To possibly speed up finding a good thyroid doctor, if you make a new post and say that you need a good thyroid doctor, and list your zip code, members may be able to provide a PM with a recommendation based on personal experience. Members sometimes get lucky that way.
I think I need to get some more tests done. The doctor called and only wants to add T3. I'm not sure where his Free levels need to be.
Hello:
I also post on here because of my child. My middle daughter was diagnosed and treated for Grave's disease hyperthyroidism 3 years ago at 17 with radioiodine. I thought she was OK on her 150 mg. of levothyroxine, but for the last 6 months she has had seroius psychological problems (you can read it all later if you want). Anyway, one of the significant things we have found out is that my daughter apparently doesn't convert the T4 levothyroixine into usable T3 that her body needs. This is greatly affecting her thyroid function, possibly her adrenal function, and has caused critically low levels of magnesium and ferritin. I wonder if some of these things could be going on with your son.
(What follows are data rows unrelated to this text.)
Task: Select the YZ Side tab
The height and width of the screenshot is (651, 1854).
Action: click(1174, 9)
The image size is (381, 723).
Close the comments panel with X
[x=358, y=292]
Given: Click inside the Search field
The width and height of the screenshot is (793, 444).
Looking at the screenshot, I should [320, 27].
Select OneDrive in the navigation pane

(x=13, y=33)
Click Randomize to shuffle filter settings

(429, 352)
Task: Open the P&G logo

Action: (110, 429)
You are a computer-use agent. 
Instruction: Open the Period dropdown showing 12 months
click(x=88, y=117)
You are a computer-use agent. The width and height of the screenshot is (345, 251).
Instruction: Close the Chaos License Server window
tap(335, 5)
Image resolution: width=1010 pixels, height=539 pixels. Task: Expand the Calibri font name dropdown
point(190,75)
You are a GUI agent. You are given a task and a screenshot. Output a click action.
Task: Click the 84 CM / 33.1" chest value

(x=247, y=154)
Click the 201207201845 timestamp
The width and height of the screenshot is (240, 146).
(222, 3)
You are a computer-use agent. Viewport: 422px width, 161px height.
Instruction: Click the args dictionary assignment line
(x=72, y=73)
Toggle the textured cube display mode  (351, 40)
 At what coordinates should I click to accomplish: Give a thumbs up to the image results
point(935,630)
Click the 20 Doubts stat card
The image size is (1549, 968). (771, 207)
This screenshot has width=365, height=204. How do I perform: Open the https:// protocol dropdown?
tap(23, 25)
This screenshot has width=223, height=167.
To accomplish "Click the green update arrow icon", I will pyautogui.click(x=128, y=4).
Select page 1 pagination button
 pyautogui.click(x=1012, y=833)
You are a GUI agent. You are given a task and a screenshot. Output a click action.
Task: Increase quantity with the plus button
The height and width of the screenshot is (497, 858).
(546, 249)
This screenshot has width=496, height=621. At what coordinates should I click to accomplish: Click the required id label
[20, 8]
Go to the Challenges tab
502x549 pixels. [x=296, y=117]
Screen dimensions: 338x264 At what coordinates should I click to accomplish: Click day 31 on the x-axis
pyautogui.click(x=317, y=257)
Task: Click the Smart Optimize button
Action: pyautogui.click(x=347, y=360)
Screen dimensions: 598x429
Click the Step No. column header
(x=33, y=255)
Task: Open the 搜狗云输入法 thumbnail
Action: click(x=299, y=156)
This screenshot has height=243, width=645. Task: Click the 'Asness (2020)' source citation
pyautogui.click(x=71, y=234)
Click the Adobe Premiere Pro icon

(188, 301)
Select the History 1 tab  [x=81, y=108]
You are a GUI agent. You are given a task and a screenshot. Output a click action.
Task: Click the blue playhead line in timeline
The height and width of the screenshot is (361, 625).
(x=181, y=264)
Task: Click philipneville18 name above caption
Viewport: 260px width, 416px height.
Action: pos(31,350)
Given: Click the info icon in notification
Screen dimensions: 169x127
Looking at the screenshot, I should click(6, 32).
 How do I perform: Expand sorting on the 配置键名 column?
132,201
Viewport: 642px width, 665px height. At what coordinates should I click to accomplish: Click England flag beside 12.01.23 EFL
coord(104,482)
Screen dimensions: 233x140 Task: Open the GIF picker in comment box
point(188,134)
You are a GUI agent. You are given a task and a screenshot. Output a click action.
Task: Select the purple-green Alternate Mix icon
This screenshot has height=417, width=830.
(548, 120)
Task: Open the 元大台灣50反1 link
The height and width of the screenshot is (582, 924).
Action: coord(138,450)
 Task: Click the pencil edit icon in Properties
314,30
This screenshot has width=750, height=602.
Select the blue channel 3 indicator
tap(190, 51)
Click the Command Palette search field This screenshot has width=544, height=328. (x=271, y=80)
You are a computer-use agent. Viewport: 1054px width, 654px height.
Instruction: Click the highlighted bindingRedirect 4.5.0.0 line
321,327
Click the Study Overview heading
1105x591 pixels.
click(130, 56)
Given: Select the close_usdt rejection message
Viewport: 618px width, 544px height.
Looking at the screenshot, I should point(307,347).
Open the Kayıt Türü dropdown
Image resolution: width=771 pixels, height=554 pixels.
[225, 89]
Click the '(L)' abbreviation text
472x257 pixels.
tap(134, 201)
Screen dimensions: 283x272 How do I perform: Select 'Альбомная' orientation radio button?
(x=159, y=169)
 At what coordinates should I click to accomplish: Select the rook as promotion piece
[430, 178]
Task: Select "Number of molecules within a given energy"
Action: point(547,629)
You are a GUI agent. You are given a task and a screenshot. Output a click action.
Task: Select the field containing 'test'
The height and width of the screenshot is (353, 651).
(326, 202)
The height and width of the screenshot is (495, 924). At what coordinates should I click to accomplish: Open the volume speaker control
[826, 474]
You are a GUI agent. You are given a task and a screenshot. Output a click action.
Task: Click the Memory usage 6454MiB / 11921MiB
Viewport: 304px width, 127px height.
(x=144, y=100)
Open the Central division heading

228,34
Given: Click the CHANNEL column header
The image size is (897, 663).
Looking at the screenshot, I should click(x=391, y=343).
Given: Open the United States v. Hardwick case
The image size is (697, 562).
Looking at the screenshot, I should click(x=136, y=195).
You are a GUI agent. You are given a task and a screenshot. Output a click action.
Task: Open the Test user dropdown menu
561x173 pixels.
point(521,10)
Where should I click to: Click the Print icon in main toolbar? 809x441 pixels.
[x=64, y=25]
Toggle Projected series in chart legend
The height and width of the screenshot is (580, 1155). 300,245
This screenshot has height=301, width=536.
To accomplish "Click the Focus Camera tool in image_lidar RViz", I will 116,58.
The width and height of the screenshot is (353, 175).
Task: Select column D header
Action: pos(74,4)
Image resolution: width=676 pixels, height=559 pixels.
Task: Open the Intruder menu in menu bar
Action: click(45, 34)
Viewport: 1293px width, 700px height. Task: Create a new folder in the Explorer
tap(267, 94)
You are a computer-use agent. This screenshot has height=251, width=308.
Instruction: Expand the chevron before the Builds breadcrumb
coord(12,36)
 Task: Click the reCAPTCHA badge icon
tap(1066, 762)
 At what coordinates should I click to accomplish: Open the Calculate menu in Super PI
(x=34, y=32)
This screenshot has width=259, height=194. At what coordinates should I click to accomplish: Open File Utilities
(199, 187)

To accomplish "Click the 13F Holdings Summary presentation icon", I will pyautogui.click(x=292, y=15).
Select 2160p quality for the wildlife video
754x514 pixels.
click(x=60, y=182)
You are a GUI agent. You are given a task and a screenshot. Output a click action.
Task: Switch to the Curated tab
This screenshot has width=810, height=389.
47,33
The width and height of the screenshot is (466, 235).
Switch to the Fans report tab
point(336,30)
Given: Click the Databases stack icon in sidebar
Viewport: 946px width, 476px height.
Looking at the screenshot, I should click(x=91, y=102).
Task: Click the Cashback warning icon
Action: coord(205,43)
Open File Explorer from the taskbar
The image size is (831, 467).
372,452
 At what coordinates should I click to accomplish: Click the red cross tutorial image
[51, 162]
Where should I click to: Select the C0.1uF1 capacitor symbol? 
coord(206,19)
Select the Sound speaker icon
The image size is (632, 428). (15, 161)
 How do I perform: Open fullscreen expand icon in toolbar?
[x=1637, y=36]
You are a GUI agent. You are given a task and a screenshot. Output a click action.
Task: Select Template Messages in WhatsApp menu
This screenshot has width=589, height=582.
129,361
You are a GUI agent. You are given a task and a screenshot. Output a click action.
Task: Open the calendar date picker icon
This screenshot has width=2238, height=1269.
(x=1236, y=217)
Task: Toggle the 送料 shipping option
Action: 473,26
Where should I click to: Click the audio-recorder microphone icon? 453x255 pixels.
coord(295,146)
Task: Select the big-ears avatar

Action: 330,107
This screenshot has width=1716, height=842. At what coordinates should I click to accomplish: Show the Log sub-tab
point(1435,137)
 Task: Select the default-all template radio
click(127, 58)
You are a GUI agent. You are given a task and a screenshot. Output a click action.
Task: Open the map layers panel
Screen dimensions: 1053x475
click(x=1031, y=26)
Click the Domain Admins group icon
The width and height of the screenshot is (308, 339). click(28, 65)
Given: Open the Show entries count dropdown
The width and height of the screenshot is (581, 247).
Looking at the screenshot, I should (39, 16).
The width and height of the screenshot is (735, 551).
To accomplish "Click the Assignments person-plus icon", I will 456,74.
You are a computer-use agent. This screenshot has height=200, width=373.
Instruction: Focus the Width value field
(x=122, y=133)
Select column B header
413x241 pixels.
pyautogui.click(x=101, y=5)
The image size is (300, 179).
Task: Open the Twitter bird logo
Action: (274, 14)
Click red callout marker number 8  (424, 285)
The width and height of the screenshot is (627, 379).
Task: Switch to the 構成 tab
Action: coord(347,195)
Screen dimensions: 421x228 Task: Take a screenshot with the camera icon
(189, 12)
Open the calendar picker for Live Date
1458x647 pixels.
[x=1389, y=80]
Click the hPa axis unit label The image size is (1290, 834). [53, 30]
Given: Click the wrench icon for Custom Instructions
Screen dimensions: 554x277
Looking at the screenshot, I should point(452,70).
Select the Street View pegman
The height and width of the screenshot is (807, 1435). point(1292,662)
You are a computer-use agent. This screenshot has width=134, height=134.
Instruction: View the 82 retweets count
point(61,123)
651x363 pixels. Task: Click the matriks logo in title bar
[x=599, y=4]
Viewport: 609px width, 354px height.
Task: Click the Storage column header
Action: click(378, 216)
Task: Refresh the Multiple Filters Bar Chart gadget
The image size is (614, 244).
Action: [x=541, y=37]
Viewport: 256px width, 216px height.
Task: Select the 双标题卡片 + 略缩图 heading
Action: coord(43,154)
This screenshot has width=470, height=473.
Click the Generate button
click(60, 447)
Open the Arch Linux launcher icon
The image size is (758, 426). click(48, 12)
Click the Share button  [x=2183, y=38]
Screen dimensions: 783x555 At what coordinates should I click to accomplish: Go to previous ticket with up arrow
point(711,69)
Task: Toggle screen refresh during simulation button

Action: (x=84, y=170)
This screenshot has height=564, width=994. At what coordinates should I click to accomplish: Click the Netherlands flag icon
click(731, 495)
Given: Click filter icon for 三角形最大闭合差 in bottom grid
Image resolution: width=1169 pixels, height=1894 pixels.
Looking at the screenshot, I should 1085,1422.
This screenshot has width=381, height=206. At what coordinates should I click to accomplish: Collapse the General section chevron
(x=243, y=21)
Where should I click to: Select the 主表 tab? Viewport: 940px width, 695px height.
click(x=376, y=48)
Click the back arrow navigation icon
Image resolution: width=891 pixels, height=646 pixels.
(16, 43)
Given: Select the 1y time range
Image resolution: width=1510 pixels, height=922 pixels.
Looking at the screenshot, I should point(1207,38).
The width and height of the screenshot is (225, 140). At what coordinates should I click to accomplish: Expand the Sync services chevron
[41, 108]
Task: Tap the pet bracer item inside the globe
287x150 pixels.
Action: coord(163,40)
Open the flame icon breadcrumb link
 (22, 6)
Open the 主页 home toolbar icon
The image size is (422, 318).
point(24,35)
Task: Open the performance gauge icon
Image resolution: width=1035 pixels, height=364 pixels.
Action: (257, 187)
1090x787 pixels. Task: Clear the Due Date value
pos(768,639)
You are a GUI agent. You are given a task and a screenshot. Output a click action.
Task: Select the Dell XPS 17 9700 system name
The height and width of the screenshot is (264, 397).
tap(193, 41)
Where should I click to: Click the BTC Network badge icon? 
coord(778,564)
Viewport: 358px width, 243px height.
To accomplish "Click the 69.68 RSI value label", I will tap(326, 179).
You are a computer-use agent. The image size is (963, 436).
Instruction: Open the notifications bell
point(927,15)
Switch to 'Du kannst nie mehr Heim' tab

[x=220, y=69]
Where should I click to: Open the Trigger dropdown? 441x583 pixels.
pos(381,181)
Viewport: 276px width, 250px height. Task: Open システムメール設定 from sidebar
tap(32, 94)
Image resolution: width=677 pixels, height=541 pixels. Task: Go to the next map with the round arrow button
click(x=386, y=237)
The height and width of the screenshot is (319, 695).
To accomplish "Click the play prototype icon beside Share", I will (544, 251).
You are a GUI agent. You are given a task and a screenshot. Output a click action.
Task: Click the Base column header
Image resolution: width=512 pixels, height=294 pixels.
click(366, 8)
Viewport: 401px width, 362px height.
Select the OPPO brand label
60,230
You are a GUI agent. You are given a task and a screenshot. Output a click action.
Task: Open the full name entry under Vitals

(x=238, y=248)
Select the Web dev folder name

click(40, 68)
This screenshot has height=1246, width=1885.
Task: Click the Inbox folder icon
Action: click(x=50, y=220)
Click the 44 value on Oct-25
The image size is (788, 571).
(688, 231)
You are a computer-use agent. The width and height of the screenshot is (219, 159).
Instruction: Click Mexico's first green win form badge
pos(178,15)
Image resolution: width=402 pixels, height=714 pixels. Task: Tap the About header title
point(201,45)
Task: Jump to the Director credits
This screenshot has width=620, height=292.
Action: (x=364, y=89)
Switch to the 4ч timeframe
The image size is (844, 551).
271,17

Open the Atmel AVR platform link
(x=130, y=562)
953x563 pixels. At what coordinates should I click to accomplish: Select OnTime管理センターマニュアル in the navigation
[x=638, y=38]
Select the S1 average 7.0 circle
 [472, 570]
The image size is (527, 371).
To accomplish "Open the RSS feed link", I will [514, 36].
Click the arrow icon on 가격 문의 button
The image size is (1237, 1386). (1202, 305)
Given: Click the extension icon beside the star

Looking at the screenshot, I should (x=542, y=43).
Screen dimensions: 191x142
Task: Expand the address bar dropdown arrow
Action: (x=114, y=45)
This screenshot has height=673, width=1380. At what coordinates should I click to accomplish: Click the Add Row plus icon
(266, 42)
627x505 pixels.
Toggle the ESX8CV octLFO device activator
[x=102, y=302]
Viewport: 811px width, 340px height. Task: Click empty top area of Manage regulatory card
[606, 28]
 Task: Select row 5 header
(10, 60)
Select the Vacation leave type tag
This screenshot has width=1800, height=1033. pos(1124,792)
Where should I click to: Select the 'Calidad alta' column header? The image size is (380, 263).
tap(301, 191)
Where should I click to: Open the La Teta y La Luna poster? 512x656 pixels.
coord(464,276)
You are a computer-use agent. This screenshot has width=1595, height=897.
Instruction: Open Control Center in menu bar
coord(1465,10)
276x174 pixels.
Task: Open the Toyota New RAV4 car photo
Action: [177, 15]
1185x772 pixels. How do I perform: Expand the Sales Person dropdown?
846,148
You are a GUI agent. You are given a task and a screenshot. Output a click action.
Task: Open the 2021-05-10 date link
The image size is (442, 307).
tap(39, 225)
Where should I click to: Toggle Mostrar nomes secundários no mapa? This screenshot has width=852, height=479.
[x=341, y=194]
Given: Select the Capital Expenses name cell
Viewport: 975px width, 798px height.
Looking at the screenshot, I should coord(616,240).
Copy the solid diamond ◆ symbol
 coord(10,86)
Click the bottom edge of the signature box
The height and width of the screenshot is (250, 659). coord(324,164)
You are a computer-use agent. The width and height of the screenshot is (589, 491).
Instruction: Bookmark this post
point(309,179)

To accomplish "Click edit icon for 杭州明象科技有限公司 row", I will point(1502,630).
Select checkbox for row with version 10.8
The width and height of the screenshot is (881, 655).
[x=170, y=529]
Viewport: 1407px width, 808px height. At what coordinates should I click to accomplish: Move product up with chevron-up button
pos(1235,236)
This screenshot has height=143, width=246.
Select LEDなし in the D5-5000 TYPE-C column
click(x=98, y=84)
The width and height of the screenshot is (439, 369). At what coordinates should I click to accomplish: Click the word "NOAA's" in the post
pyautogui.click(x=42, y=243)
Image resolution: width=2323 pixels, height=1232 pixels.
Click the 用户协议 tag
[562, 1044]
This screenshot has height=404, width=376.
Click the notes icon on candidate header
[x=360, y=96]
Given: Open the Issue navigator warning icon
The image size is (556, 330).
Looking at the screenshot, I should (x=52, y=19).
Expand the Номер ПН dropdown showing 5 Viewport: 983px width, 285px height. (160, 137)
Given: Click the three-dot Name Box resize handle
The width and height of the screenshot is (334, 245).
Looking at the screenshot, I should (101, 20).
My daughter also has that thing happen where her energy level turns off and on like a switch. We will be consulting with a new doctor (because the other doctor she was was very good but also did not bill insurance and we couldn't afford it any more). I am eager to see what some of the other forum members say about your son's levels. People on this forum are very well versed in what questions to ask health professionals. I wish you and your son well!